A visit to the Royal College of Physicians (RCP) is always a pleasure — Denys Lasdun’s marvellous building at the southeast corner of Regent’s Park is full of portraits and historical gems — and until the end of July there will be even more to delight the mind and the eye, in the shape of this fascinating exhibition. John Dee was a 16th century magus, court physician to Elizabeth I, mathematician, necromancer, and more than likely a highly connected spy.
Dee was born in London in 1527, and studied mathematics at Cambridge, where he was a founding fellow of Trinity College. He entered the Royal Court fairly promptly, initially under Queen Mary I. Even at that early stage his inclination towards the occult was apparent, and Mary, who had about 300 people suspected of sorcery put to death, arrested Dee for witchcraft in 1555, and he was lucky to survive and stay at Court. When Elizabeth I came to the throne in 1558 Dee’s prodigious learning was put to practical use — his mathematics were employed in helping the English fleet to navigate the high seas, and his less conventional abilities were called on by Dudley, Earl of Leicester, to identify the most auspicious date for Elizabeth’s coronation.
For the next 20 years John Dee seems to have concentrated on three things — travelling extensively in Europe, amassing a matchless library of scholarly works, and engaging in the dark arts. His European travels were amazing — Dee was present at the coronation of Maximilian II, King of Hungary, in 1563 and, later, had an audience with Rudolph II, the Holy Roman Emperor. He received an honorary medical degree from the University of Prague, although he never qualified as a physician. His extensive European networks probably explain why he was sent to Germany by Dudley and one of Elizabeth’s other courtiers, Walsingham, to collect intelligence. His library ran to over 3000 volumes, a number of which are displayed in this exhibition, and contained 16th century treasures including works by Ovid, Archimedes, Cicero, and Ptolemy, mostly signed and annotated by Dee. He read widely on medical matters, with a particular focus on leprosy, gout, and syphilis.
Dee’s more supernatural activities were predicated on two things — his (unsuccessful) search for the philosopher’s stone and his belief that he could understand the universe only by learning the original language of God, to do which he needed to converse with angels. Dee put a lot of energy into these conversations, employing mediums or ‘scryers’ to interpret for him. One of his most sinister scryers was Edward Kelley, who was said to have the ability to raise spirits from the grave.

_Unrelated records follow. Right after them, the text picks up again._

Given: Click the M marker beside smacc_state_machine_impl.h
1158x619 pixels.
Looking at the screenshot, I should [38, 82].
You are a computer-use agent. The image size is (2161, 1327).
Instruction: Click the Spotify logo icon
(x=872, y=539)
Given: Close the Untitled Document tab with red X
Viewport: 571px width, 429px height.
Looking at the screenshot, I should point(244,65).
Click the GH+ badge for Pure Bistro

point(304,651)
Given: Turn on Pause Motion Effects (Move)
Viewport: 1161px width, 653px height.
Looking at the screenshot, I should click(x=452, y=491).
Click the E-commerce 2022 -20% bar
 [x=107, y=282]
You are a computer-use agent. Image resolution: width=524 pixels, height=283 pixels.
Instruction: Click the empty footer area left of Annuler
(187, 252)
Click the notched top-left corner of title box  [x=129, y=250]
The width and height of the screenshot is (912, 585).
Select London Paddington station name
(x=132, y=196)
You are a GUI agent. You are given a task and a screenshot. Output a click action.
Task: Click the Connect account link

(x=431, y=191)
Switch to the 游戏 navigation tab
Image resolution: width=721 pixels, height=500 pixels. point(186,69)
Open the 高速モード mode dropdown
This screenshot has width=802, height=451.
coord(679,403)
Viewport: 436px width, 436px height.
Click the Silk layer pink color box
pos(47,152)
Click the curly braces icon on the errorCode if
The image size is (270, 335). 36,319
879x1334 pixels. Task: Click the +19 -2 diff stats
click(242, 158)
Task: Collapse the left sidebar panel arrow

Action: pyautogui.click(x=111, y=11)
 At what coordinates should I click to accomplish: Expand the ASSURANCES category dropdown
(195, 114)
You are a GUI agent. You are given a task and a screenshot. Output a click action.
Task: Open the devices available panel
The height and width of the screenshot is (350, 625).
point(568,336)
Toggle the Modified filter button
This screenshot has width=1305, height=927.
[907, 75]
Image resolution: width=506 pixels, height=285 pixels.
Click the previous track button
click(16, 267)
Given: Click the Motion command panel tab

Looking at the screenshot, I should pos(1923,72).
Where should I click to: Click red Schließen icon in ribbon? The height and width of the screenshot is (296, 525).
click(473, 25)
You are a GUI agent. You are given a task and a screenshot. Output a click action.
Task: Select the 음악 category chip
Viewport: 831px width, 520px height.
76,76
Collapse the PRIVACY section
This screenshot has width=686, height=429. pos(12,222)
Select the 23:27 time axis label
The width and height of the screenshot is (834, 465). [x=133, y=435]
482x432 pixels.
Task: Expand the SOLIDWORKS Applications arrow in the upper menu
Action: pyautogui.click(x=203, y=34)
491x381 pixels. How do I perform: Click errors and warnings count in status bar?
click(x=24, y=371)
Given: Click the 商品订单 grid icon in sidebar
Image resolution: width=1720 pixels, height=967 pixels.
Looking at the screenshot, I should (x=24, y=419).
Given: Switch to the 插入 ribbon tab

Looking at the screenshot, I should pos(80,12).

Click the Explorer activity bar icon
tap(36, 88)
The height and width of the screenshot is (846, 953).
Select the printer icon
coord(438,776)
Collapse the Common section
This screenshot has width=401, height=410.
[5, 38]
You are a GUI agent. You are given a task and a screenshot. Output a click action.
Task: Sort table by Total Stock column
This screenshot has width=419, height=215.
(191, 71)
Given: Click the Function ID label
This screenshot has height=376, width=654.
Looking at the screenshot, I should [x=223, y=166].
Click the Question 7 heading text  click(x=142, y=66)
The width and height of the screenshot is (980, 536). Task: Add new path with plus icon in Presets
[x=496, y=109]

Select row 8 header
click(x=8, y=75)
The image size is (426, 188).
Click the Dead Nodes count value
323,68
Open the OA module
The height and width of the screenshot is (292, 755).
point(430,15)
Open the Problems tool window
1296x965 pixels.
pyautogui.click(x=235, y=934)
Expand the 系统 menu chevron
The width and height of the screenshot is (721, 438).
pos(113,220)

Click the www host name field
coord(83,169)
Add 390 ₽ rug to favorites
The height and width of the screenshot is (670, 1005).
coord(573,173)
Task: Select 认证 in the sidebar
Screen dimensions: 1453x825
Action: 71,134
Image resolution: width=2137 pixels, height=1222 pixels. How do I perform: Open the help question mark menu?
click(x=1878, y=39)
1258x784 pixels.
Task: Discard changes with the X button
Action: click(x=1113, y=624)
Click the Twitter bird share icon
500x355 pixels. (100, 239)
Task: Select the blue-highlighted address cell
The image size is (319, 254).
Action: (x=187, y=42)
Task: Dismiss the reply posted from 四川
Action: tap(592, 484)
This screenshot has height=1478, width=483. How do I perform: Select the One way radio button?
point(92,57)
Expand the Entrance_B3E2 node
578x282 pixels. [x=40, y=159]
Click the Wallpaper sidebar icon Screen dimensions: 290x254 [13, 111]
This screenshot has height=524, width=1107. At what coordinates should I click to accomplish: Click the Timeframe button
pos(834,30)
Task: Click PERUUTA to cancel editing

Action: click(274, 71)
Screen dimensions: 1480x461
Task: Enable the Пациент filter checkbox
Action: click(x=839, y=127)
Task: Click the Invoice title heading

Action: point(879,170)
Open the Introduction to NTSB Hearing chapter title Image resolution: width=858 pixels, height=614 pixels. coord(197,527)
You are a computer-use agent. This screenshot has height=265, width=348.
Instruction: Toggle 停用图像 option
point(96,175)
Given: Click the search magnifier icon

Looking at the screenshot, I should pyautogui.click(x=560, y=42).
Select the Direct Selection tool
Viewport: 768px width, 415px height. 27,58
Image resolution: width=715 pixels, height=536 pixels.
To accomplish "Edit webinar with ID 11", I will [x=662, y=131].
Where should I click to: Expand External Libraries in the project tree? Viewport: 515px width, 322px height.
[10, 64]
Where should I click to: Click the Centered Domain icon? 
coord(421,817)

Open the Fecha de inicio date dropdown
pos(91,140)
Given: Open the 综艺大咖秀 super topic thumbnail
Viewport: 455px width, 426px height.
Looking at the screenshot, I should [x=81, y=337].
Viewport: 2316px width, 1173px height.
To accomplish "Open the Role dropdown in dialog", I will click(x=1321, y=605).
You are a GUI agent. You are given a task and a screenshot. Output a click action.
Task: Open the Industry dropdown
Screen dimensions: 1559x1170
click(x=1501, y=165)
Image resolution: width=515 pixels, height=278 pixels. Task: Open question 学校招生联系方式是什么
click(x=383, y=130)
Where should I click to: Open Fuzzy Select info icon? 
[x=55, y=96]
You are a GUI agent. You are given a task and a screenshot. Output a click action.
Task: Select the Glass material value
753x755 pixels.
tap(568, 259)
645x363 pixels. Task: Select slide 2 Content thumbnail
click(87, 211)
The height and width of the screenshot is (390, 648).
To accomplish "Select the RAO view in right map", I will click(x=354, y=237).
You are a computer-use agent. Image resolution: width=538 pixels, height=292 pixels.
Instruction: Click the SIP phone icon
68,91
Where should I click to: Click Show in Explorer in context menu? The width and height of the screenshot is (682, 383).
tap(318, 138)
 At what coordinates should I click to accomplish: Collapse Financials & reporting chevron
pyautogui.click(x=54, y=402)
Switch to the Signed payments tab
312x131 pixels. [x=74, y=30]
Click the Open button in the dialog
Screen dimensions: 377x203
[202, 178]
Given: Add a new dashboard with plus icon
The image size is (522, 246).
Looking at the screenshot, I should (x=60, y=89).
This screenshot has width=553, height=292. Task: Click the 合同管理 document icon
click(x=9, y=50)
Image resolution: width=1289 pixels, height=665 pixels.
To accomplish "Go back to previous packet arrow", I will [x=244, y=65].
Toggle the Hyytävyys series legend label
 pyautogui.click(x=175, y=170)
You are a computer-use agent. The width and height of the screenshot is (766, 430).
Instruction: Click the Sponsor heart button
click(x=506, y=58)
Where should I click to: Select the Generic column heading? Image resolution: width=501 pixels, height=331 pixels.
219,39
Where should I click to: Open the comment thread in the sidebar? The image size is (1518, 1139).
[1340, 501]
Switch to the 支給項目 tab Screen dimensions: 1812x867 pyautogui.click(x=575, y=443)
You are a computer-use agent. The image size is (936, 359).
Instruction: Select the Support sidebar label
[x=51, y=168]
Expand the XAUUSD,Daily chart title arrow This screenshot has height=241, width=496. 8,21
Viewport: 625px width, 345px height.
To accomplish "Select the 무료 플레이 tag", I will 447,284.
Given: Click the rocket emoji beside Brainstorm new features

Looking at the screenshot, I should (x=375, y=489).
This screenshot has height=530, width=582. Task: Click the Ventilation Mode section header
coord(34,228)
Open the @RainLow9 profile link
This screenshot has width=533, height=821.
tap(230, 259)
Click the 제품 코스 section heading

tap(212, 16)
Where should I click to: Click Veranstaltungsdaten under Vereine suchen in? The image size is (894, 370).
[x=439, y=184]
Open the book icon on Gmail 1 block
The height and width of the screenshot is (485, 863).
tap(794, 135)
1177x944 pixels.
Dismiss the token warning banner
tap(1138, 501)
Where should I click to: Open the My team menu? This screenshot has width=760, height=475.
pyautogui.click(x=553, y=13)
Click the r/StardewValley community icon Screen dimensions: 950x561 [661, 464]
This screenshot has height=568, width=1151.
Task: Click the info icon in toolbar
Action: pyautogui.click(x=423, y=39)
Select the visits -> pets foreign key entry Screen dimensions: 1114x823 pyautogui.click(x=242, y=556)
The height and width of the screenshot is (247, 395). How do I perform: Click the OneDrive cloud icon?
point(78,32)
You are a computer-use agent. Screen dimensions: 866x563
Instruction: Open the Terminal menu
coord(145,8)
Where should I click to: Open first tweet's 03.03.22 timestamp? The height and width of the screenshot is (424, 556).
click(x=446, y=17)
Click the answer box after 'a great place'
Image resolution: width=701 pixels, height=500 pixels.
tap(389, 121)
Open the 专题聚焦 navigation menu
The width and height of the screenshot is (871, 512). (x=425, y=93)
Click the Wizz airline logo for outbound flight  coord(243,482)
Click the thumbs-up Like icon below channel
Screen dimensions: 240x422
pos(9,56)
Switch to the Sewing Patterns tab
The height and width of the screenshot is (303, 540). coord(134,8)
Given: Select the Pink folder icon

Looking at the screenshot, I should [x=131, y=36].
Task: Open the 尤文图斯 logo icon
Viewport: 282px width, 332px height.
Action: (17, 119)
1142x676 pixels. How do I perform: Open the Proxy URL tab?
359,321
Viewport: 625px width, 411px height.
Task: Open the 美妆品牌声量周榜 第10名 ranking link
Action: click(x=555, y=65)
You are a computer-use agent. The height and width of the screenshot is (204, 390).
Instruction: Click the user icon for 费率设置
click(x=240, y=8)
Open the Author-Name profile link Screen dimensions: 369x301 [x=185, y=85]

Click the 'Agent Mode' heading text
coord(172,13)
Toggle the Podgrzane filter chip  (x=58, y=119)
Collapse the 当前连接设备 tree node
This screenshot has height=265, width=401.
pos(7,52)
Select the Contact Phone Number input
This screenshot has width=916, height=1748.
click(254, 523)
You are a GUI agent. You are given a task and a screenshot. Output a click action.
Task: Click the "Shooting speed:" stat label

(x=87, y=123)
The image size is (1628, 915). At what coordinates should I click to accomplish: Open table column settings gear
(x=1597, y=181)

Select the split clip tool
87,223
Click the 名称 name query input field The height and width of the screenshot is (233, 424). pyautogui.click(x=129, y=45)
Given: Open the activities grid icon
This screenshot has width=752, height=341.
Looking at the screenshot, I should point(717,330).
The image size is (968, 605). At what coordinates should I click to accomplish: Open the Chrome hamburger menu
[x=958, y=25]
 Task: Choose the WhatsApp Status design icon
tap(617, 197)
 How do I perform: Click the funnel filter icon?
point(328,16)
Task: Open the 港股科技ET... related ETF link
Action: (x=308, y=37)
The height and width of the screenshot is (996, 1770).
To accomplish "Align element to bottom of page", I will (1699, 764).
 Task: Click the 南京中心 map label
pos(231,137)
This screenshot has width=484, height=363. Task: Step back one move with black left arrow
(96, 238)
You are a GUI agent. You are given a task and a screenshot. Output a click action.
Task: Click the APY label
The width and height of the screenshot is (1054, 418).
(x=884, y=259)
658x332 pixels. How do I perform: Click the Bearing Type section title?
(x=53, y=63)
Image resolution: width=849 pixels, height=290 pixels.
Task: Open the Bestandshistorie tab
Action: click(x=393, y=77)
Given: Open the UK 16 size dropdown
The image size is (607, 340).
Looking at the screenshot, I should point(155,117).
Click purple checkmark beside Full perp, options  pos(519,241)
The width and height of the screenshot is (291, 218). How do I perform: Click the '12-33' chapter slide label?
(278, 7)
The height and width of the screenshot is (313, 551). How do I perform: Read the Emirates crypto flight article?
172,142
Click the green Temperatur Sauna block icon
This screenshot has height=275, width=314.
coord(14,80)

What must have been a glittering career came to a sad end, although one with a silver lining for the RCP. Dee had left for his last European tour in 1583 and, when he returned some years later, he found that his library had been illegally disposed of by his brother-in-law, Nicholas Fromond. Fromond probably passed them on to a shadowy individual called Nicholas Saunder, who went to considerable lengths to erase Dee’s signatures from the flyleaves of many of his books, as demonstrated in the display cases in the RCP.
However, in the next century, Saunder’s collection, stolen from Dee, found its way into the possession of Henry Pierrepoint, the Marquis of Dorchester, and forms the core collection in the College’s beautiful Dorchester Library.
John Dee’s legacy has been substantial, if difficult to trace over the centuries. His work on navigation and cartography was the driving force behind the expansionism of the Elizabethan period, and he was probably the first person to conceive of, and use, the phrase ‘British Empire’. His promotion of the study of mathematics outside the universities laid the foundations for their application to the everyday work of mechanics and artisans.
Dee died in poverty and obscurity, but remains a tantalising figure — probably the inspiration for Prospero, Doctor Faustus, and Ben Jonson’s Alchemist, and the subject of one of Peter Ackroyd’s best books, The House of Doctor Dee.